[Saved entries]
------------------------------------

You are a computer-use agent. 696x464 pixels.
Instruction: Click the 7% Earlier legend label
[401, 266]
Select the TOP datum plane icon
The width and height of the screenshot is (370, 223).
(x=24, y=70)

------------------------------------

◆ Task statement ◆
Exactly as they stand above, write out the entries.

◆ Written response ◆
You are a computer-use agent. 696x464 pixels.
Instruction: Click the 7% Earlier legend label
[401, 266]
Select the TOP datum plane icon
The width and height of the screenshot is (370, 223).
(x=24, y=70)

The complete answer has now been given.